According to CEO Marco Gobbetti, who joined the luxury firm in January, Ferragamo will accelerate investment in the second half of the year to “build strength in platforms and regions,” driven by a “transformational deal” with Farfetch. This, combined with a revamp under its new creative director Maximilian Davis, could help bring the brand closer to its goal of doubling 2021 revenues by 2026.

Tod’s Group

The parent company of Tod’s, Roger Vivier, and Hogan also reported solid first-half results. The Italian luxury group returned to profitability and reported a 17.4 percent increase in revenues to €465.7 million ($458 million or 3.2 billion RMB), surpassing pre-pandemic levels. This was despite the fact that sales in Greater China tumbled 13 percent: “In China, in the first half, 88 percent of stores were opened, but the ones that were closed were the biggest and the ones that had the most impact,” explained CEO Emilio Macellari.

This impacted more than just brick-and-mortar foot traffic; online shrank to single digits as the “complete closure of the warehouse and logistics in Shanghai made it impossible to deliver,” Macellari added. However, the portfolio of labels maintained a steady stream of marketing activities in H1, especially with celebrities and KOLs: Hogan appointed Chinese actor Gong Jun as brand ambassador and Tod’s collaborated with brand ambassador Xiao Zhan on a capsule collection.

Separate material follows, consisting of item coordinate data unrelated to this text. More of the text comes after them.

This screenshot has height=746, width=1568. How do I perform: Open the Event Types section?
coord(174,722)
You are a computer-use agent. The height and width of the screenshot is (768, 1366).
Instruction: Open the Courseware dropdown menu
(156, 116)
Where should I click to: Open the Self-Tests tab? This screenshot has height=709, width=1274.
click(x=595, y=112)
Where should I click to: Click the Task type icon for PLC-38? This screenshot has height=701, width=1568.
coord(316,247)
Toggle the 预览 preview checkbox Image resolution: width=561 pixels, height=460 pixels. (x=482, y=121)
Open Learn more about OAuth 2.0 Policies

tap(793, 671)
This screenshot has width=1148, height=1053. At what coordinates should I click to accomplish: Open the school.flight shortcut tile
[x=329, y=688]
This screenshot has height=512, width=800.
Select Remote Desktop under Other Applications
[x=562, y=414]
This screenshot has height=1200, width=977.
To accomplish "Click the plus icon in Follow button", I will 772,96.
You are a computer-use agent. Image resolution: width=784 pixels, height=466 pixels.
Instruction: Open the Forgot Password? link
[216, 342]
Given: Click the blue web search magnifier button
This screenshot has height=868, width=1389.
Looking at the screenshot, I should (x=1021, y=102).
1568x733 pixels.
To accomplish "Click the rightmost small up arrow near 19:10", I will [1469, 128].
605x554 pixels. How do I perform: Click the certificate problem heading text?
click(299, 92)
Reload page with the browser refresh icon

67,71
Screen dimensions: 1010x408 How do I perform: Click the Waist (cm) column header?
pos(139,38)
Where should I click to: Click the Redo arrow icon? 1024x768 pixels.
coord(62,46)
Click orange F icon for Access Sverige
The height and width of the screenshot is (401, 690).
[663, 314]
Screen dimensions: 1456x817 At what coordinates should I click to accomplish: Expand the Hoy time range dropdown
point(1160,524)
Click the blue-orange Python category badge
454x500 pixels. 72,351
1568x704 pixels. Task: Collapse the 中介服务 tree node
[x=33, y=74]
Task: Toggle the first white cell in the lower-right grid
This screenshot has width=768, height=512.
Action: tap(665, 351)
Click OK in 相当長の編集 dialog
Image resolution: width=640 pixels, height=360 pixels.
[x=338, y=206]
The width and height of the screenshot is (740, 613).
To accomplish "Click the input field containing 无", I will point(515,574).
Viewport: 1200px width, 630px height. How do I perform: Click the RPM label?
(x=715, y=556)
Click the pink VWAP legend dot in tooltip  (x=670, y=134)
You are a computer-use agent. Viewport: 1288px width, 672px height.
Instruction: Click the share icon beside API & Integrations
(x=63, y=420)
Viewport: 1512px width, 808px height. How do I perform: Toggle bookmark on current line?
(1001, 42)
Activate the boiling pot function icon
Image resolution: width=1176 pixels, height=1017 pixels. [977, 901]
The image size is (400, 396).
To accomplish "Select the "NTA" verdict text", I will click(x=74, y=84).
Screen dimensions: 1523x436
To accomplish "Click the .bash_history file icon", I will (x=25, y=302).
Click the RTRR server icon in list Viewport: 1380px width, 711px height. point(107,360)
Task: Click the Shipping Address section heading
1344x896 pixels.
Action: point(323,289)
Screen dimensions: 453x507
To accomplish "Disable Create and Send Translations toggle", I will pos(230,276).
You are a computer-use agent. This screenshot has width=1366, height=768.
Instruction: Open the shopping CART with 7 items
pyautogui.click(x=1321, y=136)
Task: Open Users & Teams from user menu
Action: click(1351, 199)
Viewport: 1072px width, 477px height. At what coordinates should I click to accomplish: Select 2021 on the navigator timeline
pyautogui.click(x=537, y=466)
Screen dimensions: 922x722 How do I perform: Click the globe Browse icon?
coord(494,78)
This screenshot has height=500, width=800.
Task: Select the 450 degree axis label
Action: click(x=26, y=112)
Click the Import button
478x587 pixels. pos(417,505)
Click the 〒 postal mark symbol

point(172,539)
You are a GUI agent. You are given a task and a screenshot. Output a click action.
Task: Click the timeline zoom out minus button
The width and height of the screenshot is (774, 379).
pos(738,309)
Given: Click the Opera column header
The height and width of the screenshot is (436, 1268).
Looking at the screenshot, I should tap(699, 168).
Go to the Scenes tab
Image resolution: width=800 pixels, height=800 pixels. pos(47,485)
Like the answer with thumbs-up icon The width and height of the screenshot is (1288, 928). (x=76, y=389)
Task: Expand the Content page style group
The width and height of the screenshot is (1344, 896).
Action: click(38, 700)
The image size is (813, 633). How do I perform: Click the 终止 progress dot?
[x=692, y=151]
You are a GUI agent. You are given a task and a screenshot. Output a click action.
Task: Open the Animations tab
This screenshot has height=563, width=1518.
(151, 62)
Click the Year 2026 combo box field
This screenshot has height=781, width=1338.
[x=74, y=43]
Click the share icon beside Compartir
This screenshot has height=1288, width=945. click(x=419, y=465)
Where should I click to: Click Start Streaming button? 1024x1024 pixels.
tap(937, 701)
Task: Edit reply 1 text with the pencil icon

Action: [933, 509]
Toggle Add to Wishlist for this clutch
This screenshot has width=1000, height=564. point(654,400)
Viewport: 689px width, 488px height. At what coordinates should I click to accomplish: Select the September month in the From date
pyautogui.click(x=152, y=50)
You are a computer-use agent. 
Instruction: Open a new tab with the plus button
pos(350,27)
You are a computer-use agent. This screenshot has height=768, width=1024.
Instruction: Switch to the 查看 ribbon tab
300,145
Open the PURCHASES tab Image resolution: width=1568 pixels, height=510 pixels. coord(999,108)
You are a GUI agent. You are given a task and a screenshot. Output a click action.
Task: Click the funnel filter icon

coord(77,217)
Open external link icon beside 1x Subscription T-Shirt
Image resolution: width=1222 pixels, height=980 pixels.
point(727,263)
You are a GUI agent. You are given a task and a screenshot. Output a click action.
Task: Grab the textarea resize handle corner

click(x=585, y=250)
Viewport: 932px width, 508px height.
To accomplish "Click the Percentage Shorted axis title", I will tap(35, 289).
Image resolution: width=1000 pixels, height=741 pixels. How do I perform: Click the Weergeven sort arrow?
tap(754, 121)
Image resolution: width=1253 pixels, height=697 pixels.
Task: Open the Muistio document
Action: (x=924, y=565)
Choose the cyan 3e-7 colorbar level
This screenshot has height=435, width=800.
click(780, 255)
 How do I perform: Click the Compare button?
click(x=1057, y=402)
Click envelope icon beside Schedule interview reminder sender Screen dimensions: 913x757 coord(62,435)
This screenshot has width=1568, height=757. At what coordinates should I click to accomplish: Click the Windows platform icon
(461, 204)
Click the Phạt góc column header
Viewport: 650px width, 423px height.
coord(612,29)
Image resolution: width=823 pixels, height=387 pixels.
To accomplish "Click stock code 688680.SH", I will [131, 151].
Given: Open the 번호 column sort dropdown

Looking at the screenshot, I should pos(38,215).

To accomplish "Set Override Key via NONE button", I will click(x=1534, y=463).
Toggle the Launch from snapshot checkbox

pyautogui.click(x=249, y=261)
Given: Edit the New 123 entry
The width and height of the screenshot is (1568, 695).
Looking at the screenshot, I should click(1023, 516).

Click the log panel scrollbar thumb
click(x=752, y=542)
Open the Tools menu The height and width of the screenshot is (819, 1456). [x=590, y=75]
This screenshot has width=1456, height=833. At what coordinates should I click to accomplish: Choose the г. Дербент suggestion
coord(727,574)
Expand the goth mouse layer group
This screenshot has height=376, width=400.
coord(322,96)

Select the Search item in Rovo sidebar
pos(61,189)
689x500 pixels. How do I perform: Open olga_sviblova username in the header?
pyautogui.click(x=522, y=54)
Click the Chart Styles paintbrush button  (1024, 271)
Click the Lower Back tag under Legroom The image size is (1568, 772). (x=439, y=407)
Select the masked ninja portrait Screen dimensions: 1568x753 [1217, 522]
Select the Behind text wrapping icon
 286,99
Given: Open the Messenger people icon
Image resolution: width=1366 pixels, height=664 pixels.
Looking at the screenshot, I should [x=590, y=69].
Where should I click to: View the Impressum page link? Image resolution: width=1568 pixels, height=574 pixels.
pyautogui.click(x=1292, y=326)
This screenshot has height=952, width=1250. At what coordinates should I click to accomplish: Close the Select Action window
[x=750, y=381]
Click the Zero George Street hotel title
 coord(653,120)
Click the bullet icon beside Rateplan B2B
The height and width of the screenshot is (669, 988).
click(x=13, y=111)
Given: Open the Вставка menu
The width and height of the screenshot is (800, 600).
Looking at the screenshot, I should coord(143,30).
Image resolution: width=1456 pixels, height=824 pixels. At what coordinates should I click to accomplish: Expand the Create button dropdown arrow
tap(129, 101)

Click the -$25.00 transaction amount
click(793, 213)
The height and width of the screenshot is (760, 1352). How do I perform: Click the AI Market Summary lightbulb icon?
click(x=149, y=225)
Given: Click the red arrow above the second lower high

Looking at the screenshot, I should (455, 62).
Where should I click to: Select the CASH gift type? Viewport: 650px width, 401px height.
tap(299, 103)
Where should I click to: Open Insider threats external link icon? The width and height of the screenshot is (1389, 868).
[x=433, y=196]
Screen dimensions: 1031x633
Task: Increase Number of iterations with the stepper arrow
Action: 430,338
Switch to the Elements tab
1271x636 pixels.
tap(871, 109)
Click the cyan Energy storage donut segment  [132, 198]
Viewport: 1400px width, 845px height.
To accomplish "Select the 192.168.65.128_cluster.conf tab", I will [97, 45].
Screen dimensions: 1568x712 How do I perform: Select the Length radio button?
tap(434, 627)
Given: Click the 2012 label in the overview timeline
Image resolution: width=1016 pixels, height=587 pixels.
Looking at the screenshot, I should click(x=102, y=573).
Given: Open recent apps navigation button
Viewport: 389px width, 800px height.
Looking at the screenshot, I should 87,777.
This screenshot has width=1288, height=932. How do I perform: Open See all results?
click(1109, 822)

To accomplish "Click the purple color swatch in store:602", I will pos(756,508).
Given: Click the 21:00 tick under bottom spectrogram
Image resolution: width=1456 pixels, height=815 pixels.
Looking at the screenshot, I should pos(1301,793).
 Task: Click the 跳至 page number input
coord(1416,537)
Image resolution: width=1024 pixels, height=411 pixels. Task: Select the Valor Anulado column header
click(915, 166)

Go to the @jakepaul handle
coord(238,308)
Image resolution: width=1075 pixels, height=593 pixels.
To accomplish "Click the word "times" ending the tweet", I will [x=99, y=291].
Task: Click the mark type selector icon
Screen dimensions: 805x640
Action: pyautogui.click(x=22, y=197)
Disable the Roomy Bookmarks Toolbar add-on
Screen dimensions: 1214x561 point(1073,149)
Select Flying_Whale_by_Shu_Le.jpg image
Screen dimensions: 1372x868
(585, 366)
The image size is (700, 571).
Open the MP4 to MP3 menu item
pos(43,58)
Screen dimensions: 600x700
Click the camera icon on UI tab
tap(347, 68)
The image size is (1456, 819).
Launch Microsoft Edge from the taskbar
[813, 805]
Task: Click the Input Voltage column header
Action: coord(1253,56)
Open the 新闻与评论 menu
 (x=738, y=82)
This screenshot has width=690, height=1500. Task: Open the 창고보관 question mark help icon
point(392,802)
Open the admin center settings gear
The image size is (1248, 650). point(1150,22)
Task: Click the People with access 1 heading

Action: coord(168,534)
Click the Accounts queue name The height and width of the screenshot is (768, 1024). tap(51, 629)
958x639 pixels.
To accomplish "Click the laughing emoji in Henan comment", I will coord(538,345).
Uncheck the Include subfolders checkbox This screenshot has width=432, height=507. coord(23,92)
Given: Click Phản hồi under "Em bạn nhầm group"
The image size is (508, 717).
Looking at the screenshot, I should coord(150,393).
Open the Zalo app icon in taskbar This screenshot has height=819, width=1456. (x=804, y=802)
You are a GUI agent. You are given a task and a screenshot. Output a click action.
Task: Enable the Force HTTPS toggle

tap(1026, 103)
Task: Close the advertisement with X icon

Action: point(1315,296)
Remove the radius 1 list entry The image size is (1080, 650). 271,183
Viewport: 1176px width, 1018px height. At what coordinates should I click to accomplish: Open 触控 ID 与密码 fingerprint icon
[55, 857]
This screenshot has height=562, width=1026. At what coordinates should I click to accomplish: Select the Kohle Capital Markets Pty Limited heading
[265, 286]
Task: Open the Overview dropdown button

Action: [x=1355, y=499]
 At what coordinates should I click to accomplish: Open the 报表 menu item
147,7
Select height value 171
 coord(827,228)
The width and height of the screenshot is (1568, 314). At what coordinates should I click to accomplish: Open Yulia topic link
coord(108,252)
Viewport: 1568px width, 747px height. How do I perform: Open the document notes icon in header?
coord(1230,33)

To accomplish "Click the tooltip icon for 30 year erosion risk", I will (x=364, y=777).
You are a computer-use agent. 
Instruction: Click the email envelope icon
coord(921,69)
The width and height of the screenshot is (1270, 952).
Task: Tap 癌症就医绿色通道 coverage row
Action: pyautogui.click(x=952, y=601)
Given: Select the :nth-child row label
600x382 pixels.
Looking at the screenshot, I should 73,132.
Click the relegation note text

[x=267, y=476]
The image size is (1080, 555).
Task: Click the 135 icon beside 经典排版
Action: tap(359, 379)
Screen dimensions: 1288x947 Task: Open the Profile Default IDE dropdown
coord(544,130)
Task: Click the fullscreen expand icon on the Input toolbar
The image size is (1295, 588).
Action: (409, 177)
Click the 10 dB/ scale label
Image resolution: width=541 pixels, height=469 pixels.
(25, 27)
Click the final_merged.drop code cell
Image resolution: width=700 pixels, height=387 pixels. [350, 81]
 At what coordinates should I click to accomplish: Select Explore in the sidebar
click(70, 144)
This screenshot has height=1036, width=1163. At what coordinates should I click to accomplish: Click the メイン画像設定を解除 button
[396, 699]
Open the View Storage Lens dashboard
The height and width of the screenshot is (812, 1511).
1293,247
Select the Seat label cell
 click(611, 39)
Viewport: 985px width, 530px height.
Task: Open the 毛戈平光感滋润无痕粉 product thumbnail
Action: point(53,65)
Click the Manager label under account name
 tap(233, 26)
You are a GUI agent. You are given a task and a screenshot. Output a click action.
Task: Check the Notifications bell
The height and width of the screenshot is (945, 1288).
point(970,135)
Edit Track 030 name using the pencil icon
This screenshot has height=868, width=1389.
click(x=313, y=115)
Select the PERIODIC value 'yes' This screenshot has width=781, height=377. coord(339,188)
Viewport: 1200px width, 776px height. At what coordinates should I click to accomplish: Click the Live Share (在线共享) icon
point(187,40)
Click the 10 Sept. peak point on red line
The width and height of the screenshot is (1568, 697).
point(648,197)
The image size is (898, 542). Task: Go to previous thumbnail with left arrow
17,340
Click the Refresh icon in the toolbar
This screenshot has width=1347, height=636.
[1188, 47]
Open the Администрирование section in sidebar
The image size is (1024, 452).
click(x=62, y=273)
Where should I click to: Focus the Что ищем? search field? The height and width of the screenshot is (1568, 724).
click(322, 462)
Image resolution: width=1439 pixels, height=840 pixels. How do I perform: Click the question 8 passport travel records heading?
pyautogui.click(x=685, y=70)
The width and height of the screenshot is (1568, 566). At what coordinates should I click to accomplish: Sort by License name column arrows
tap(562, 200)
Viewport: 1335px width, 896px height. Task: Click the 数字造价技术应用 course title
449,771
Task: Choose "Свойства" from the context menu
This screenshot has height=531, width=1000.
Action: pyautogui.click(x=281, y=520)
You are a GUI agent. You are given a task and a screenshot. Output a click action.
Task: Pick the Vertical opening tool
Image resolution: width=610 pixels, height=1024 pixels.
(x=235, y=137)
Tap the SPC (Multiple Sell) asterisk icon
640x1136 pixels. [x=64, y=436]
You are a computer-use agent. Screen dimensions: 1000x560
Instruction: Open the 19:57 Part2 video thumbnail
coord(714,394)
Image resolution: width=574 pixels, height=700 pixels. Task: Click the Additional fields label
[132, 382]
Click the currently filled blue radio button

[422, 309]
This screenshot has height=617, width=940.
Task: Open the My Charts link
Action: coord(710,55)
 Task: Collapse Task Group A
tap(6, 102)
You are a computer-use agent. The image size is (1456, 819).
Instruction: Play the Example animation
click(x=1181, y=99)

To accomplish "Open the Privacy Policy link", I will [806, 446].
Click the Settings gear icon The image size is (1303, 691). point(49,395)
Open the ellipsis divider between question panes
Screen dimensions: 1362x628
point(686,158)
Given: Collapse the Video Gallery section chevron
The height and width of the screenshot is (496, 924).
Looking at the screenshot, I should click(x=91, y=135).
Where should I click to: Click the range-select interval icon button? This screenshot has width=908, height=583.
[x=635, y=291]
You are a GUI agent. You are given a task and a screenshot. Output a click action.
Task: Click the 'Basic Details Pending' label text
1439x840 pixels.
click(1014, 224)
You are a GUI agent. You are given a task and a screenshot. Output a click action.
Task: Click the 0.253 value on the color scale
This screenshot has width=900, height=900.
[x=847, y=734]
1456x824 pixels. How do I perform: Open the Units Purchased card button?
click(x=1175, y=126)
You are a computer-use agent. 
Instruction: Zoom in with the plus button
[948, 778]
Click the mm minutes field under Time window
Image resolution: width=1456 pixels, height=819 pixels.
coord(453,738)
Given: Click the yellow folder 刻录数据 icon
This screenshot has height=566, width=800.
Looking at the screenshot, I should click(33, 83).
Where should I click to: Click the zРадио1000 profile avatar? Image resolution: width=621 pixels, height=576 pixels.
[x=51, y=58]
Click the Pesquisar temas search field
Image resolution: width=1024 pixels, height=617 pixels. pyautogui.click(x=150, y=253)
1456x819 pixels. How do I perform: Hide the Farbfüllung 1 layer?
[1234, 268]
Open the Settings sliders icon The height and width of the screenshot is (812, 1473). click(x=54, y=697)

The “Tod‘s for XZ” capsule was made in collaboration with Chinese actor Xiao Zhan. Photo: Tod’s

Despite beating analyst expectations, Tod’s recovered slower than luxury outfits like Richemont and LVMH. And now, with plans to delist the business after 22 years on the Italian stock exchange, there are more concerns about its future than just tough competition.


In the quarter ended August 31, Nike’s revenue increased 4 percent to $12.7 billion (90 billion RMB) compared to the year prior, led by double-digit growth in North America and Europe. Although revenue sank 13 percent on a currency-neutral basis in China, the sneaker giant pointed out this decline was better than anticipated. In fact, it noted two wins in the market: liquidating more units than planned and higher full-price realization.

Though still cautious about the near term, the Swoosh is confident that its unique value proposition will fuel long-term growth in the mainland. “We continue to deepen connections with Chinese consumers in locally relevant ways, from elevating the street dance community with hyperlocal product and storytelling to igniting youth basketball culture through the lens of the Chinese high school basketball league,” CFO Matt Friend said in the earnings call. Driven by this “hyperlocalization,” Gen Z demand grew more than 25 percent versus the year prior on digital platforms and the newly launched Nike app became the top brand shopping app in the country, Friend observed. 

Nike connects to China’s streetwear community by posting dance tutorials, spotlighting new dancers, and offering styling tips. Photo: Nike’s Xiaohongshu

Coming off this solid first quarter, the sportswear maker expects currency-neutral revenue growth of low double digits in the next period. As CEO John Donahoe stated, “what is clear is that the Chinese consumer is ready to come back into the market, and what they’re looking for is innovation, quality, and storytelling” — promising signs for Nike and the industry at large.